Un Grain de Mer è un cortometraggio della scuola ECV che segue uno scultore di vetro nel deserto. Ricevendo una lettera sulla bellezza del mare, combina artigianato e immaginazione in un'ode alla creatività. Diretto da Juliette Cyrille, Perrine Demany, Sophie Demany, Alexia Touzellier e Manon Viard, l'opera si distingue per l'animazione dettagliata dei gesti dell'artigiano e dei suoi ambienti onirici.
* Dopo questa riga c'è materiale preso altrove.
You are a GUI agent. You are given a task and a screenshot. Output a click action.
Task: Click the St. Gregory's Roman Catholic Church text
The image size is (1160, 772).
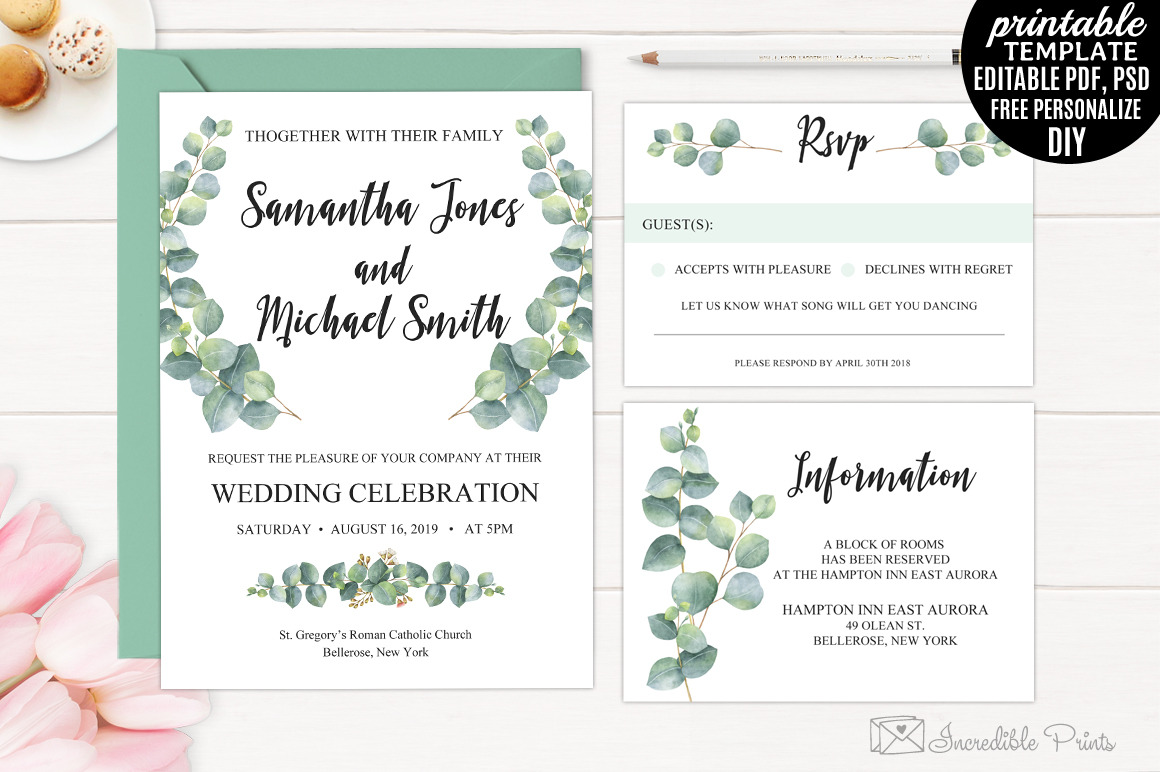[x=375, y=635]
Animazione precisa: come catturare il vetro senza scottarsi le dita 🎬
Il team ha condotto una ricerca approfondita per ricreare i movimenti della soffiatura del vetro, dalla rotazione della canna alla gestione del forno. Ogni gesto è stato studiato e animato con riferimento a tutorial e visite a laboratori. La sequenza delle strisce volanti, che evoca Vampire Hunter D: Bloodlust, mostra una padronanza del colore e della luce. Il risultato è un lavoro tecnico solido che evita l'effettismo facile.
Il mare nel deserto: un colpo di scena postale che nemmeno il postino si aspettava 🏜️
Immagina di vivere nel deserto, circondato da sabbia e calore, e all'improvviso ricevere una lettera con foto del mare. Lo scultore, invece di chiedere un trasferimento o comprarsi un ventilatore, decide di creare onde di vetro. È la tipica reazione di un artista: se non puoi andare al mare, fai sì che il mare venga da te, anche se poi devi spazzare vetri rotti.